Monday, October 19, 2009

Bravura piece

The New York Times published an op ed by Denis Dutton last week. As most of you know, Dutton is professor of philosophy at the University of Canterbury, founder of Arts & Letters Daily and author of recently published The Art Instinct: Beauty, Pleasure, and Human Evolution which argues our response to skill and beauty is innate. Professor Dutton was also one of the few – if indeed not the only – tenured academics we know of to challenge the integrated, populist model developed for Te Papa. His stinging critique was widely published and was certainly a key factor in the museum redeveloping the way it presented art. The absurd “Is it Art?” thumb up / thumb down signage was removed, for example, and the attempt to pair household goods (e.g. Kelvinator refrigerator) with significant art works (e.g. Colin McCahon’s Northland panels) as a Nationalistic narrative was abandoned.

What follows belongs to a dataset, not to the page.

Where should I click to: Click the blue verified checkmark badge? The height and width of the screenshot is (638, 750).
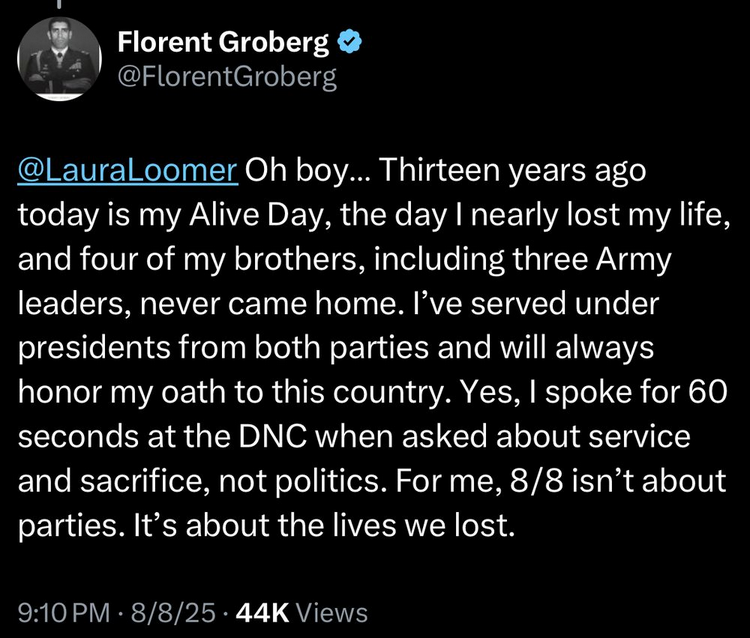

Dutton’s NYT piece sums up his argument in The Art Instinct and takes the opportunity to dis conceptual art and its ascendancy in the market. Where is the personal skill, the craft of the artist? Instruct a studio assistant to rouge up the cheeks of cherub – good; put a couple of vacuum cleaners inside a Perspex box – bad. Trouble is that value is a slippery concept and we’re not so sure that playing with ideas can be so neatly distinguished from playing with technique and that it is the latter human beings have evolved to respond to. Be it Damien Hirst’s high concept pharmacy cabinets or Vermeer’s virtuoso canvases, fashion has its own way of sweeping them in and out of museum storerooms, private collections and auction houses, bravura or no bravura.
Images: Professor Denis Dutton (apologies to Joseph Kosuth).